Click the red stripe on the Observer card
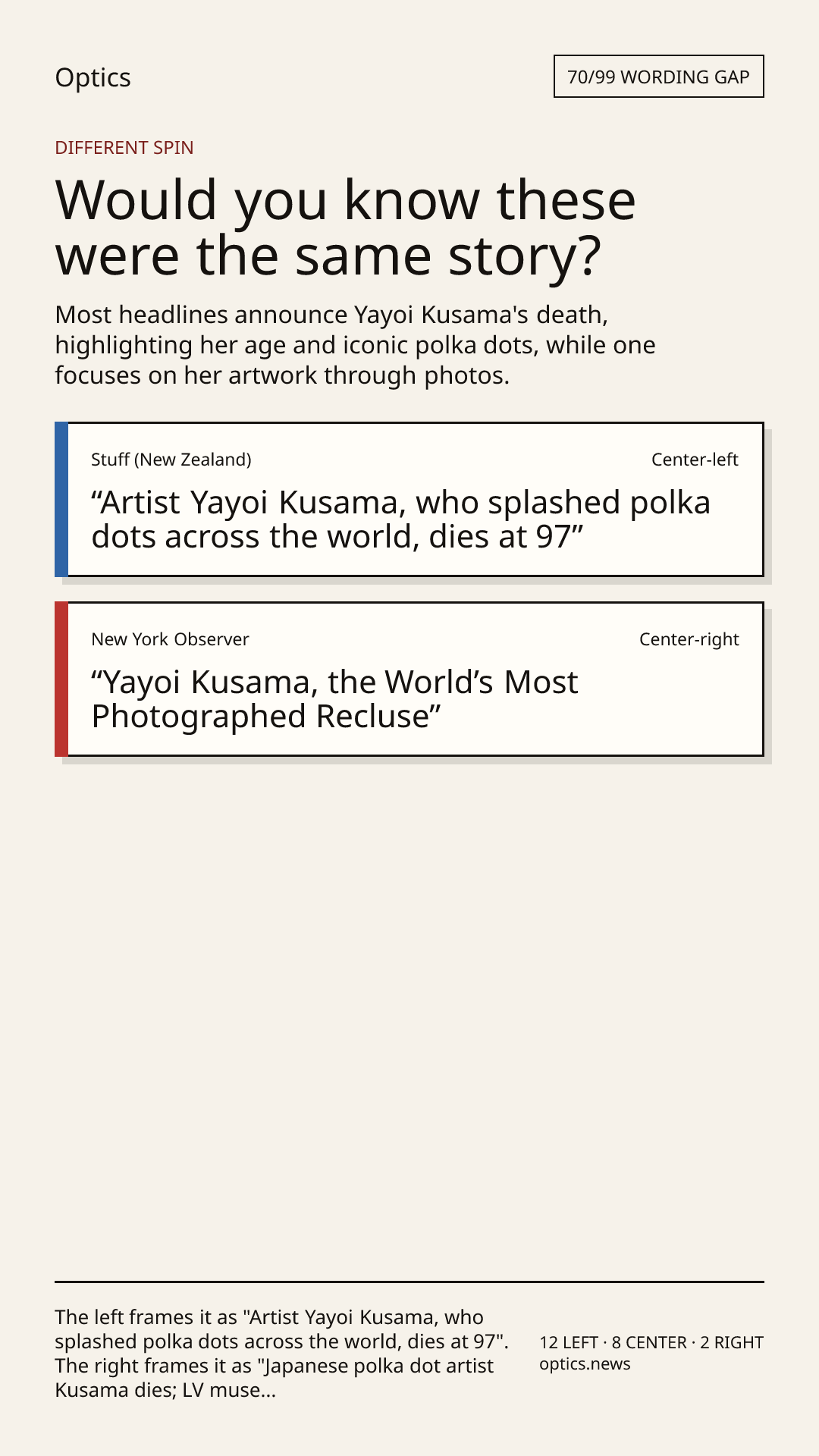 coord(61,679)
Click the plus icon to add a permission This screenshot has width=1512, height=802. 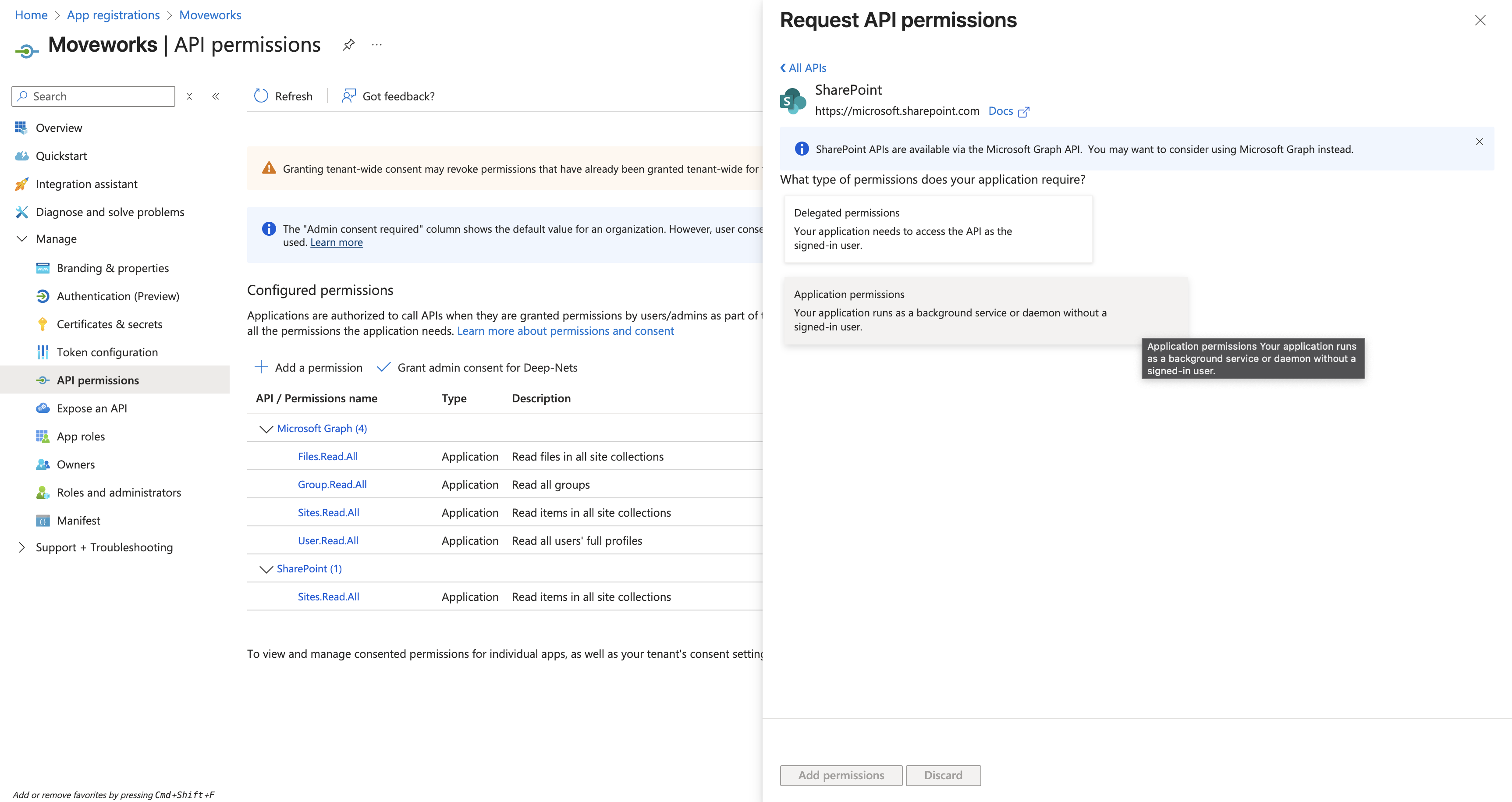click(x=261, y=368)
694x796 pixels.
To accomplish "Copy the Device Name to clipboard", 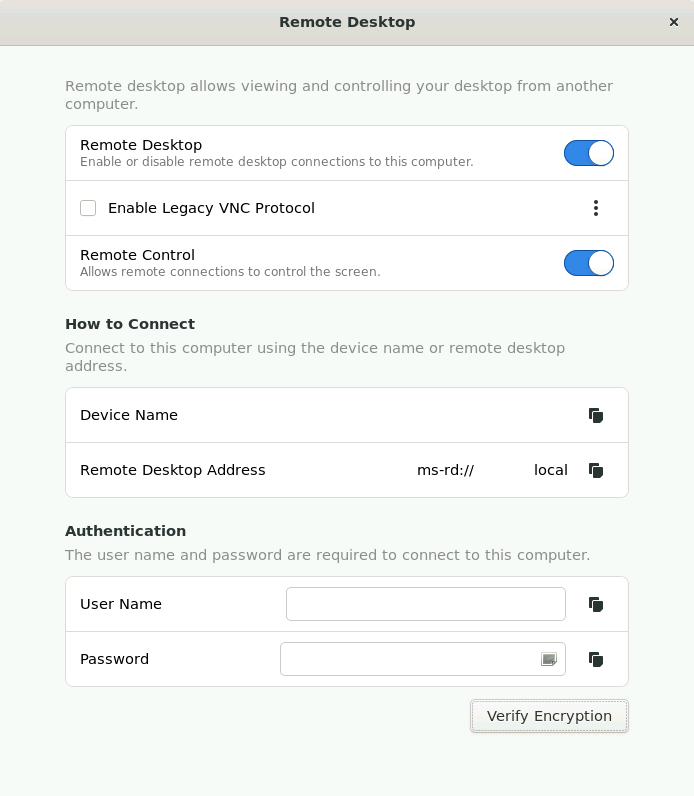I will click(x=596, y=415).
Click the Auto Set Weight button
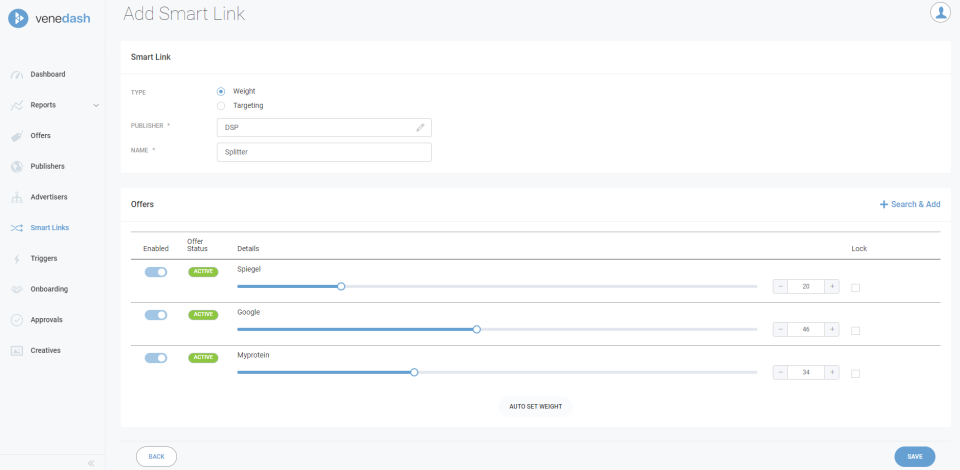The height and width of the screenshot is (470, 960). 535,407
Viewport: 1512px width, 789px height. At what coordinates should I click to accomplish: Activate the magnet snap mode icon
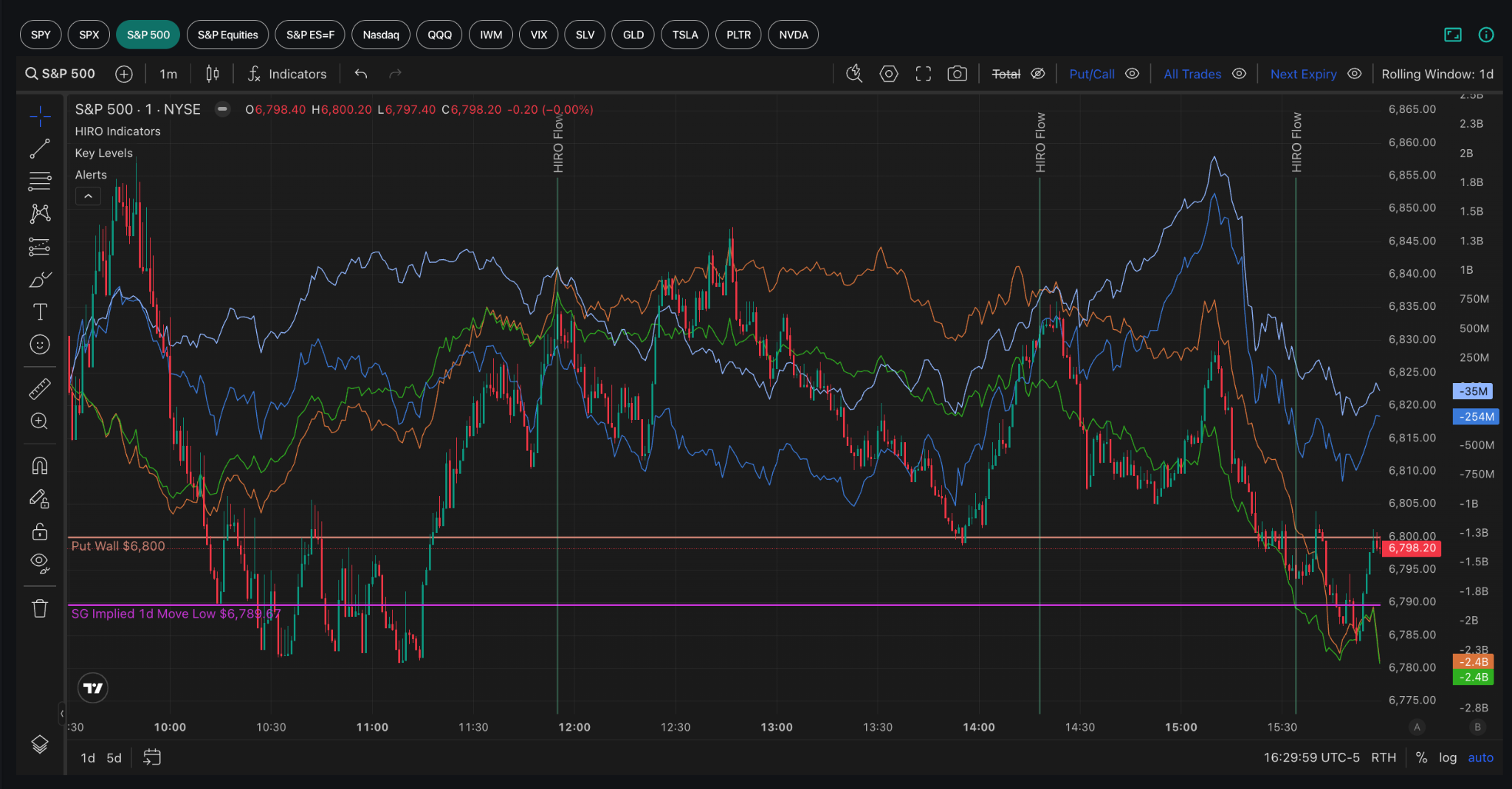40,466
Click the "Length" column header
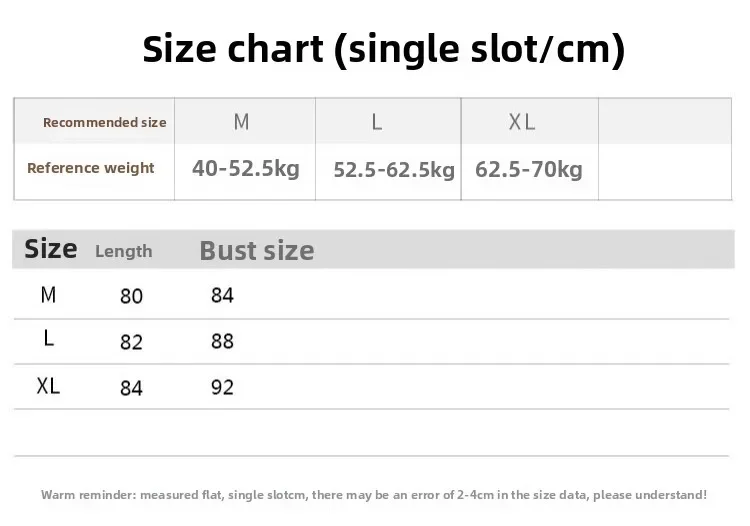 124,251
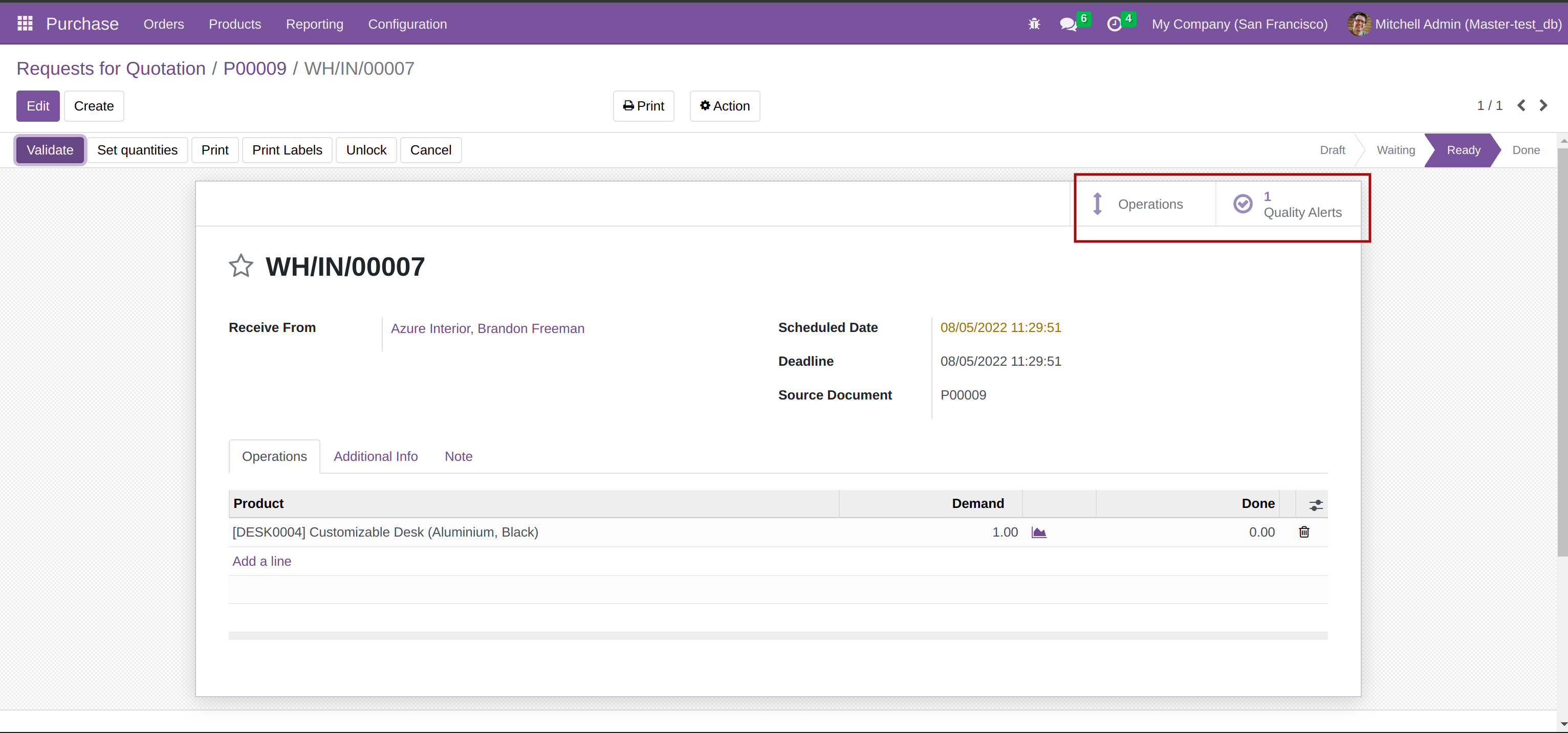Open the Reporting menu
This screenshot has height=733, width=1568.
(x=314, y=25)
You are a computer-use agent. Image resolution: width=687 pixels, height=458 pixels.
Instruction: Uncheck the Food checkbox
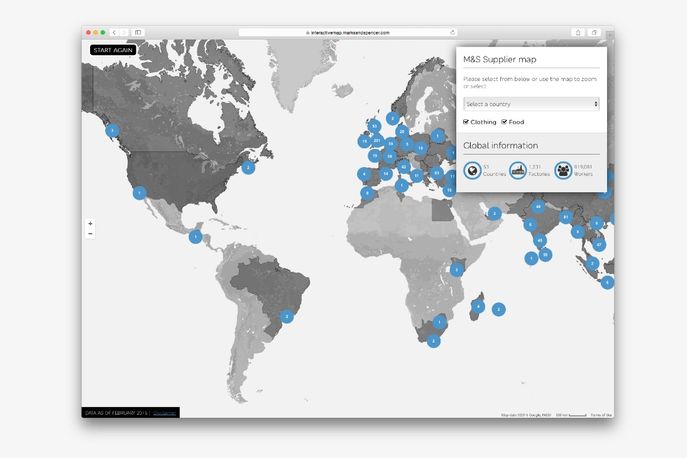click(504, 122)
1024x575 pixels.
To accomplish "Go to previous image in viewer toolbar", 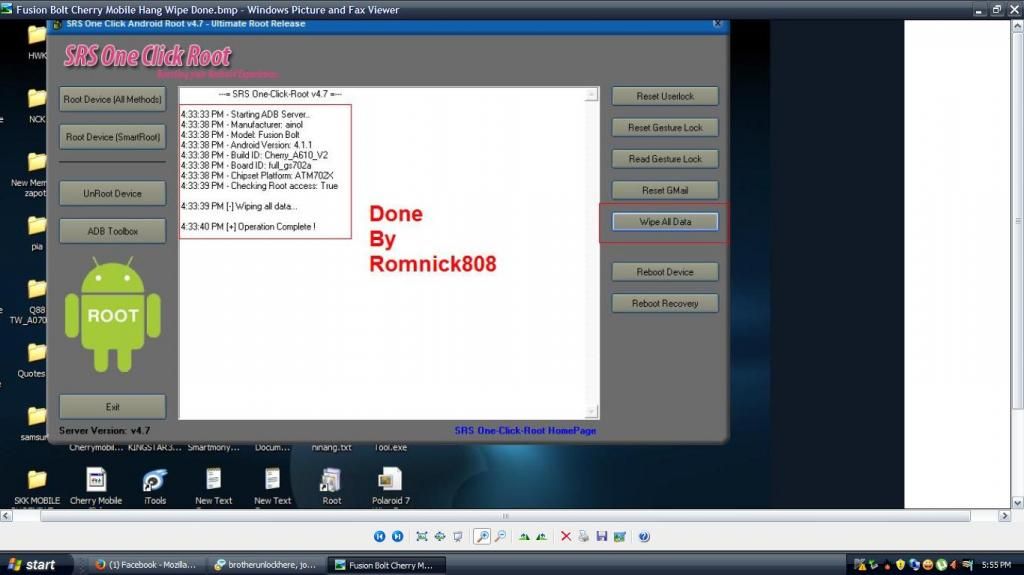I will tap(381, 537).
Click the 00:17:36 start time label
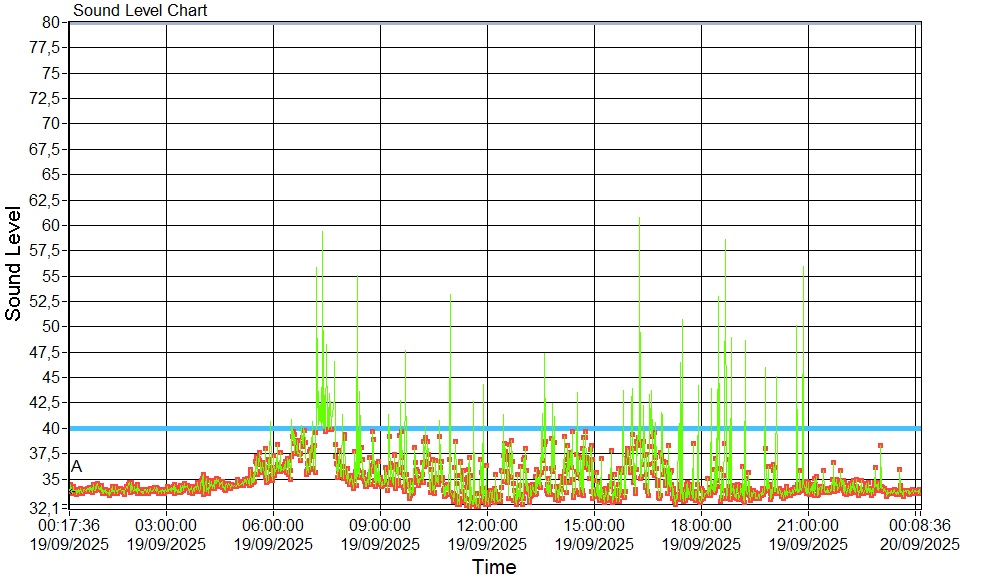The width and height of the screenshot is (990, 588). (x=69, y=524)
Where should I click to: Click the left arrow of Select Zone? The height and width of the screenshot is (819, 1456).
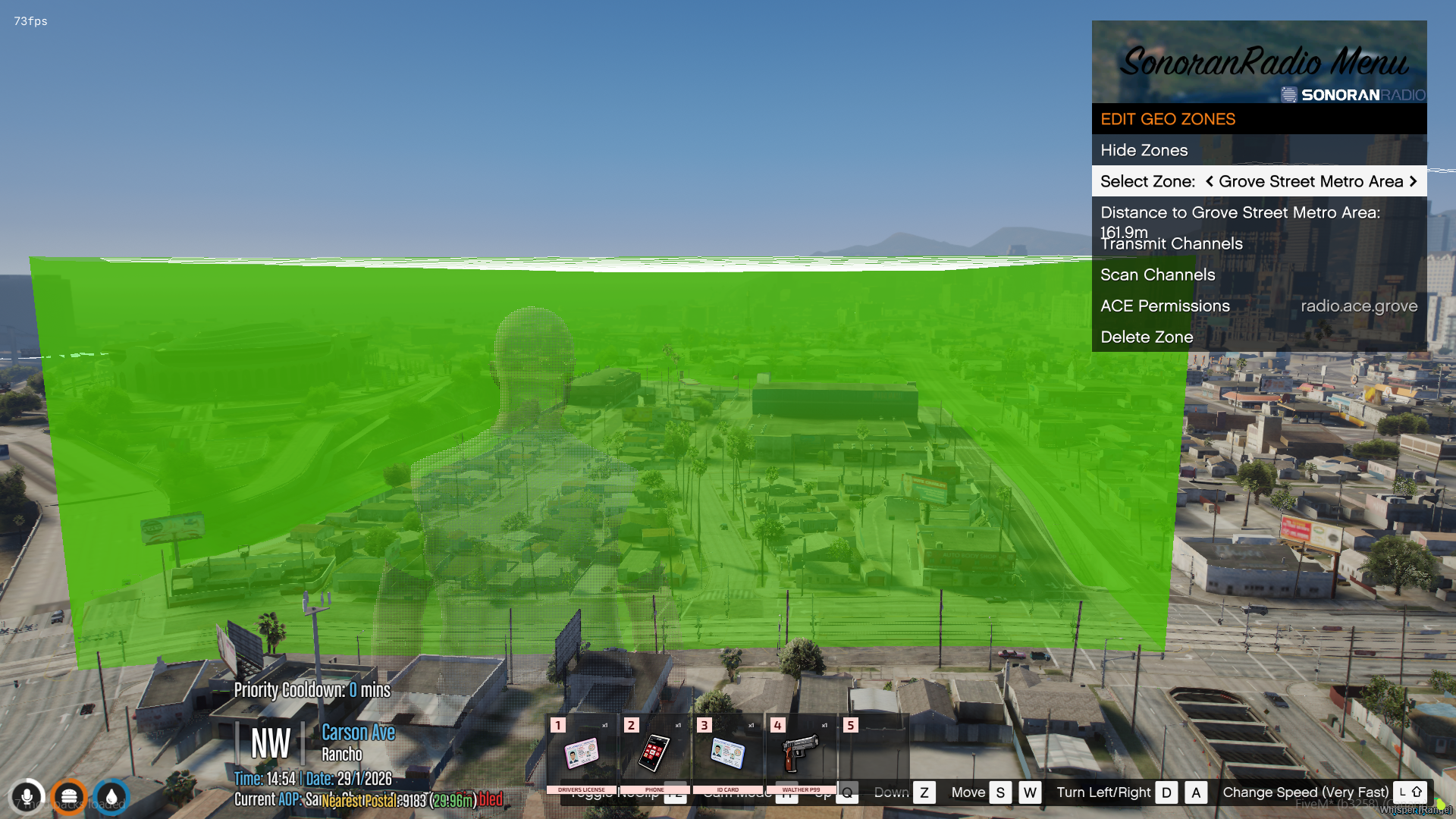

● **Your objective**: Format the part of the records from the line containing "Click the 00:17:36 start time label" through the end of the records as a JSON list of strings, one string per line, with blank lines and pictures left out.

● **Output below**:
[
  "Click the 00:17:36 start time label",
  "The width and height of the screenshot is (990, 588). (x=69, y=524)",
  "Where should I click to: Click the left arrow of Select Zone? The height and width of the screenshot is (819, 1456)."
]